The hits came early in Nadella’s reign: Office for the Apple iPad launched in March of 2014, just over a month after he took the job. It was a previously unthinkable concession to Apple’s mobile supremacy.
(It’s worth noting that for stuff like Office on iPad, that ball started rolling under Steve Ballmer, Nadella’s predecessor. But it actually launched under Nadella, so he gets the credit.)
Speaking of Ballmer, Microsoft spent much of the nineties and early 2000s aggressively competing with Linux — a free, open source operating system that anybody could download and tweak to their own needs. It was a big threat to the dominance of Windows, and Ballmer once called it “cancer.”
And so it turned a lot of heads in late 2014 when Microsoft released the .NET Core programming language as open source, embracing a philosophy that it had long avoided. But that was just a prelude to the real action…
In early 2015, Nadella announced that “Microsoft Loves Linux,” and that its Microsoft Azure cloud would support the Linux operating system. Microsoft has even been signing deals with former rivals like Red Hat and Canonical to make this all happen.
In early 2016, Microsoft took that love even further with the announcement that SQL Server, its incredibly lucrative database software, will be coming to Linux next year.
In fact, along the way, Microsoft even wrote its own mini version of Linux to help power some of its networking software. It blew a lot of minds in Silicon Valley and beyond.

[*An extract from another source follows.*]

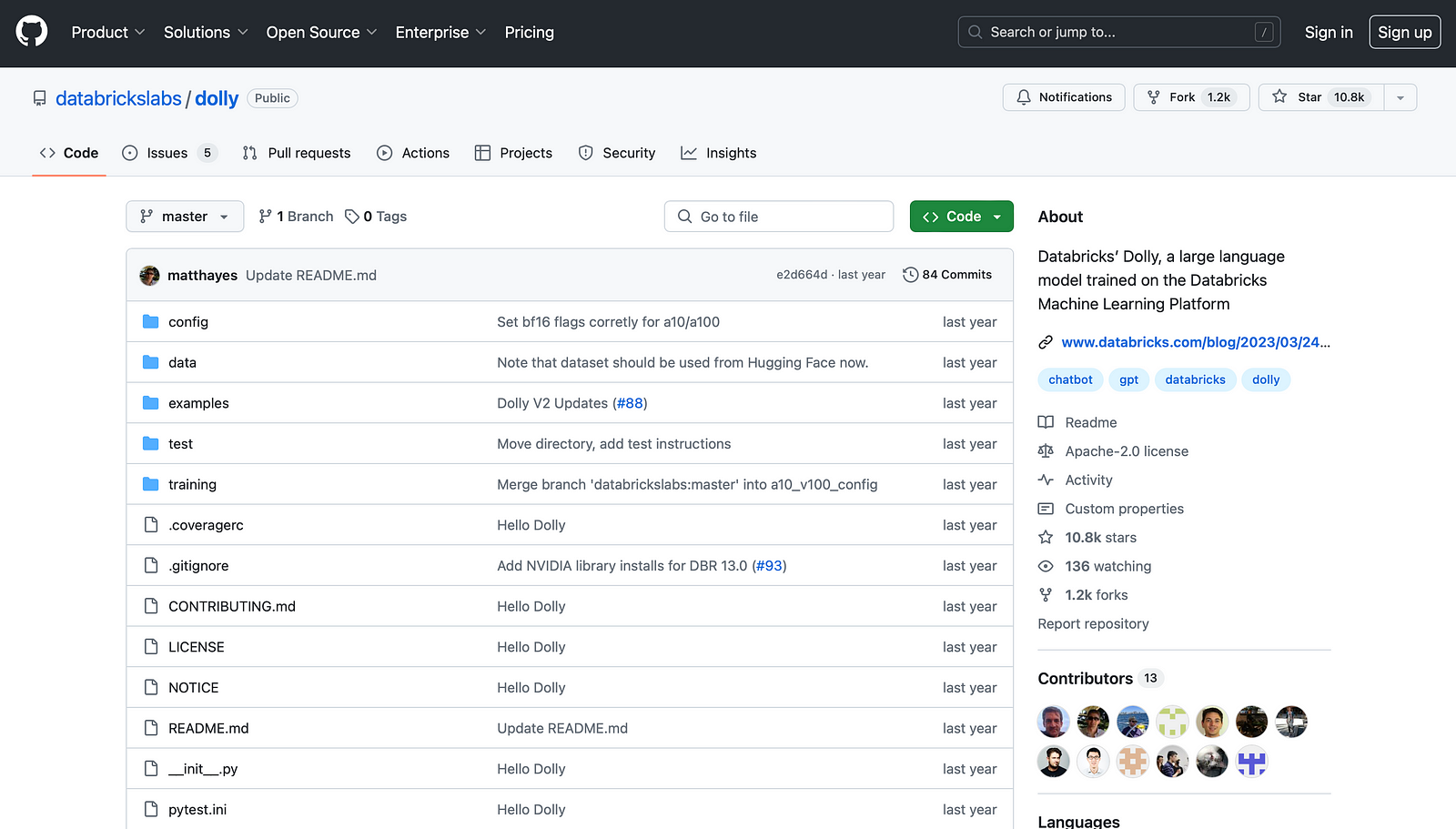The height and width of the screenshot is (829, 1456).
Task: Click the first contributor avatar
Action: 1053,722
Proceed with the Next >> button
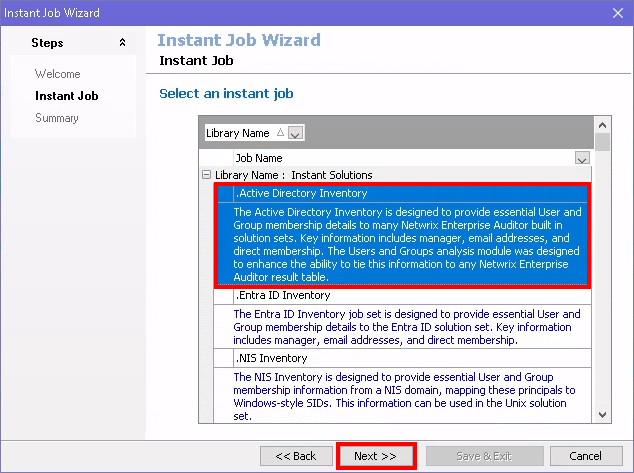 pyautogui.click(x=376, y=456)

You can read more about Microsoft’s brief jaunt into Linux here.
Oh, and in case you were wondering, Ballmer eventually got over the Linux thing.
Not that Microsoft has ignored Windows. In January 2015, Microsoft announced Windows 10, a new version of the operating system that would go on to fix most of the problems with the largely-reviled Windows 8.
Better yet, Microsoft made Windows 10 a free upgrade for Windows 7 or 8/8.1 users for the first year of its existence, through July 2016. That’s a bold move for a company with a reputation for nickel-and-diming customers.
Even the Xbox One video game console got an update to Windows 10 recently. That means Microsoft finally has a computer in the living room.
Right alongside Windows 10, Microsoft surprised everyone when it announced the HoloLens, a pair of “holographic” goggles that bring virtual objects, apps, and games into the real-world environment around you.
The existence of HoloLens totally explained why Microsoft bought Mojang, developer of the smash-hit game “Minecraft,” for $2.5 billion in late 2014. HoloLens is the perfect venue for “Minecraft’s” style of building and modeling objects in three dimensions.
Under Ballmer, Microsoft had started making the Surface and Surface Pro line of tablets. But in late 2015, Nadella and Microsoft presented the Surface Book, Microsoft’s first-ever laptop…
…which also sports a detachable screen that doubles as a tablet. It’s great.
And while Nadella hasn’t been able to turn around Microsoft’s struggling phone business, in the wake of the disastrous Nokia acquisition. But Windows 10 Mobile for smartphones also adds a sweet new capability called “Continuum,” where you can hook a Windows phone up to a monitor and use it as a (limited) PC.
But probably the biggest sign of the times for Microsoft came in late 2015, when Apple had Office executive Kirk Koenigsbauer on stage during the iPad Pro launch event. It was the first time Microsoft ever appeared at an Apple event. And it’s a great sign of Microsoft’s willingness to work with the outside world, instead of trying to compete with them.